2I would like to note here that nowhere am I opposed to the question and/or hypotheses changing (even radically) based on new information during the process - only that the end result will be determined by the final question that's been settled upon.
Carlo |
4 Comments | 




Reader Comments (4)
It is amazing how much genetics has been driven by technological progress. This has led to the return of descriptive science. I think many researchers are a bit bashful about that, because that sounds rather old-fashioned. Still, exploring and getting some intuition for the material is something that has to happen, before we can do hypothesis-driven research again. If only we could get funding if we just said: 'we are going to start this genomics project because it seems like a lot of fun'.
I think the term "discovery science" is a bit of a misnomer - or perhaps redundant - most science is involved in "discovery". I think the difference now is that the technologies available allow scientists to drastically increase the number of observations made simultaneously, and hence, generate several distinctive questions (and leading to a number of distinct hypothesis)from the same data set. The issue becomes when the researchers do not properly report their stories. This will need addressing as the technology progresses - though some science may go back to cataloguing discoveries, similar to what happened before the 2oth century.
Darrell
@Corneel, I agree, and that's why I say that there are good arguments for generating such data. Perhaps then, I could also bring up the concept of the 'new technology bandwagon', where people do things because they're 'hot' without actually thinking about the details of what they're doing? Honestly, I'm not against big data, but rather I've literally been in situations where a huge dataset that I wasn't particularly scientifically interested in was dropped into my lap with the words 'look for something interesting in here'.
@Darrell I don't disagree, however, I suppose that my contention would be that there needs to be some focus on what questions we're interested in asking before we generate the observations. As Darwin said in his autobiography: ‘How odd it is that anyone should not see that all observation must be for or against some view if it is to be of any service!’

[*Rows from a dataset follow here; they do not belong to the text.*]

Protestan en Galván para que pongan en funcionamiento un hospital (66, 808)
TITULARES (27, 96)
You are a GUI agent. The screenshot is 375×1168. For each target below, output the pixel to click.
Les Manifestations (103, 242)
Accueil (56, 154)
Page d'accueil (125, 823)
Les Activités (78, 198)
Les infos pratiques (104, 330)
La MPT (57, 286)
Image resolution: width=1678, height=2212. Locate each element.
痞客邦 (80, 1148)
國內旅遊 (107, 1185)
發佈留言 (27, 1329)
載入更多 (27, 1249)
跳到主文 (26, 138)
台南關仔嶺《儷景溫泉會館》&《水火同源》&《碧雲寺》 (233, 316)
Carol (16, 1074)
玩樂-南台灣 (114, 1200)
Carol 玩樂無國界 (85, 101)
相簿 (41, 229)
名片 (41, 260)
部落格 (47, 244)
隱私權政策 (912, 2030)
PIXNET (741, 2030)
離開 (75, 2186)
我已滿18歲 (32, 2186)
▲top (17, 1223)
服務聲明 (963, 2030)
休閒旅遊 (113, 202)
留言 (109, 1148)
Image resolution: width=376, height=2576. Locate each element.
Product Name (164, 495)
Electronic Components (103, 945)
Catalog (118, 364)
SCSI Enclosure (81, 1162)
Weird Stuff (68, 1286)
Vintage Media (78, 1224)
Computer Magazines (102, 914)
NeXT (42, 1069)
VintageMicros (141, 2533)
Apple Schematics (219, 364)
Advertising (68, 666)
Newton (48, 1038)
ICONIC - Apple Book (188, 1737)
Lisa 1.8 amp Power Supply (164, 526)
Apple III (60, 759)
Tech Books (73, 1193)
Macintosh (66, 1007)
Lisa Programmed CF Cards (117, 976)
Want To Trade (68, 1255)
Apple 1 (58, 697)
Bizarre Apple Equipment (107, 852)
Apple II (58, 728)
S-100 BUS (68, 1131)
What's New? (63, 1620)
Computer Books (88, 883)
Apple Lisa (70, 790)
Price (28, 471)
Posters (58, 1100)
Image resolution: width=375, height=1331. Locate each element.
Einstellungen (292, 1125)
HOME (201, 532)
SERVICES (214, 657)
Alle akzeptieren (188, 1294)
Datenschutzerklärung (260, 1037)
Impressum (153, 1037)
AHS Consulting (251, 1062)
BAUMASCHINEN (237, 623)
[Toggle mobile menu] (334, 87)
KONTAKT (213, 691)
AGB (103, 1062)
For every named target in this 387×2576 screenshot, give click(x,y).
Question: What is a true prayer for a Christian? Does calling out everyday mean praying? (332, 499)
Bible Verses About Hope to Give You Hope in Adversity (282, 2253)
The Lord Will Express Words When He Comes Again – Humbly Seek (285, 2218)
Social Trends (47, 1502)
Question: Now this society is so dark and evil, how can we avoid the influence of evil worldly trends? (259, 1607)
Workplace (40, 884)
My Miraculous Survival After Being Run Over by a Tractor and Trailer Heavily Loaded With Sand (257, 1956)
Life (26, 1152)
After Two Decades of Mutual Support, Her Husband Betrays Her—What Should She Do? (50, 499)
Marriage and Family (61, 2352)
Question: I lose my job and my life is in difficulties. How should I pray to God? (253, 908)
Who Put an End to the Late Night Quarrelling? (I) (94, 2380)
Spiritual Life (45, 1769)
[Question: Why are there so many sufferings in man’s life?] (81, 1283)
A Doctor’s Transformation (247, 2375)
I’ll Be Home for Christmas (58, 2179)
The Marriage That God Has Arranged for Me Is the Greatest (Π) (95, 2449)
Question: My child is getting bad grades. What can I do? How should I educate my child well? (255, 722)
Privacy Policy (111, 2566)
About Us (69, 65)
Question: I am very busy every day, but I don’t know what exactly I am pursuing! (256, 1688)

Oh, the Discovery Science conversation again. Hmmm. Not that I'm bored with such things, not at all, more that I have so many vague, nebulous opinions on these issues in my mind that I don't know where to begin. I'll just leave this little comment: the phenomenon of technology-driven studies is not restricted to molecular genetics and its offshoots. Any technological advance breaks trade-offs in data collection and analysis that existed before - you had to choose how much of your resources (time, money) to devote to collecting a dataset, and how much to analysing the data. A new technology breaks that trade-off by allowing one to devote the same resources to both activities as were previously devoted to only one, or even more.
In my own work, a big part of my current research is being driven by such a technological breakthrough - we have a machine that measures three gases (CO2, CH4, N2O) from soils simultaneously, where the previous generation of technology (which still retains some important advantages in certain circumstances) could only measure those gases one at a time; thus data collection is three times faster, for the same input of time and money (our machine costs about the same, purchase, maintenance, and operation, as the previous tech). Analysis thus becomes three times more involved, or cubed in complexity (interactions between analyses of formerly separately-considered phenomena mean analysis complexity scales exponentially compared to data-collection complexity).
I hope that example illustrates that such things as sexy-hotness-tech drives many branches of science. I don't know how much closer such an aknowledgement brings us to a decision or conclusion about the relative merits of a priori and post hoc hypothesis generation, though.